You are correcto Monsieure Neo. The only way to do a project correctly is the right way .
It has always amazed me that people hack and slash stuff together. I am dealing with that on the Luv project I just purchased. Wrong size washers, nuts instead of bushing stock, miss aligned parts, and CRAP fasteners. Man, washers, nuts, bolts and stuff is so inexpensive. Even stainless fasteners are CHEAP!! It takes short time to do it the right way, particularly when there is a unique project involved. WTF.
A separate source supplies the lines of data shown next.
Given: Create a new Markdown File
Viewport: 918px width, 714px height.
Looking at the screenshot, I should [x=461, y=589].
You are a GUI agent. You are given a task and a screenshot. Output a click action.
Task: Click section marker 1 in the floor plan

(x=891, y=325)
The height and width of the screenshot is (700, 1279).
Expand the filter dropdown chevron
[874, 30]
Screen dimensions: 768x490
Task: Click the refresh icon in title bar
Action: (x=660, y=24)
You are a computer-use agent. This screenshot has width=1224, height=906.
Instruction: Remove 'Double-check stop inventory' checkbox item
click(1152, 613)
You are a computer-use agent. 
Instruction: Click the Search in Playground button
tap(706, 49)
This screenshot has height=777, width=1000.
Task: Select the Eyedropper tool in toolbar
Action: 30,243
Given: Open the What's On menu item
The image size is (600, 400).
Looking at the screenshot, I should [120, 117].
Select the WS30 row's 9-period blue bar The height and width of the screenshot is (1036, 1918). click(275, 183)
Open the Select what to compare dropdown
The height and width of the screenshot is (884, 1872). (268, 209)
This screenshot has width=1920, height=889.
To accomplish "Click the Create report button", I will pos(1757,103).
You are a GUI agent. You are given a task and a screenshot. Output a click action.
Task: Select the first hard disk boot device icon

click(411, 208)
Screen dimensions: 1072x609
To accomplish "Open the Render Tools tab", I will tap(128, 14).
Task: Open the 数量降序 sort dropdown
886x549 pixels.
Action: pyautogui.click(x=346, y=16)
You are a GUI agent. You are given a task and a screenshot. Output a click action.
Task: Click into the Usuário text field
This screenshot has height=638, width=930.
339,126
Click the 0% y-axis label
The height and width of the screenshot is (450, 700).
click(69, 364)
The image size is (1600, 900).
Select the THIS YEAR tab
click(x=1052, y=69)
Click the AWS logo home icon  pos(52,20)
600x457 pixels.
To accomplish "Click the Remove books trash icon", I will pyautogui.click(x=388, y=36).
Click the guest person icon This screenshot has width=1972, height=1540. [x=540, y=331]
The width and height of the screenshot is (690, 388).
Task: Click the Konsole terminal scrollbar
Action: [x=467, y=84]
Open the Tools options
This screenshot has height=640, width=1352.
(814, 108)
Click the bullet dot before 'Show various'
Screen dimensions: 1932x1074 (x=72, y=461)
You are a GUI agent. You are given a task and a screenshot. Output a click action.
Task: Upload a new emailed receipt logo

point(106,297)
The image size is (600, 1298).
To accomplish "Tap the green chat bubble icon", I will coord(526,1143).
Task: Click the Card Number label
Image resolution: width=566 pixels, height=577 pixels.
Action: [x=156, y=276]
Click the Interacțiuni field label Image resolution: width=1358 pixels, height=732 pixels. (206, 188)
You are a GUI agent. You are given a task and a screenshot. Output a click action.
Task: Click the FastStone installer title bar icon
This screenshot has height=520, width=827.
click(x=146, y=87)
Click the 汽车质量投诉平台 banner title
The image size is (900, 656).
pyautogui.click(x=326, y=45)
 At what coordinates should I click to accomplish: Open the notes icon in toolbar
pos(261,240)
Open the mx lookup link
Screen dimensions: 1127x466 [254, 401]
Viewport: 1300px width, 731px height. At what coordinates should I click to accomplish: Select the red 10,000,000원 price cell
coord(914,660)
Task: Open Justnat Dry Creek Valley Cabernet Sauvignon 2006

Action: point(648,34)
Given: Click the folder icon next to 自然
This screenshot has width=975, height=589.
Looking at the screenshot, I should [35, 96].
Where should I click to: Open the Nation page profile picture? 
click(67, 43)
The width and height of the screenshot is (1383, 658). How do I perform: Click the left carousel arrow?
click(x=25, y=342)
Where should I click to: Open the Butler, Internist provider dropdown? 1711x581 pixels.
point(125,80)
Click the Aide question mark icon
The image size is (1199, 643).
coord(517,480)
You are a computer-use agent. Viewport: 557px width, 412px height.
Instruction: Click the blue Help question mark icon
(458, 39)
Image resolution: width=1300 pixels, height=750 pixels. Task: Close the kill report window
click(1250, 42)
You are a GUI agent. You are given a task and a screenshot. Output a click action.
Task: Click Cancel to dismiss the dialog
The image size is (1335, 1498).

Confucius say: Man who do it right have nice result...

S10 addiction:
1)'82 S10, 383, 700R4, Shorty
2) '85 S10, 3.4, 700R4 4x4 stretch cab (Redneck) 3) '90 S10 2.5, 5 speed shorty
4) '91 S10, Built 3.4, 5 speed shorty (Voodoo)
5) '92 S10, 2.5, 5 speed shorty, (Barbie)
6) '83 S10, 327, TH 350, shorty (13.00 best)
7) '92 S10, 2.5 5 speed, Shorty
8) 1979 LUV, Buick 3.8 V6, TH 350 Shorty.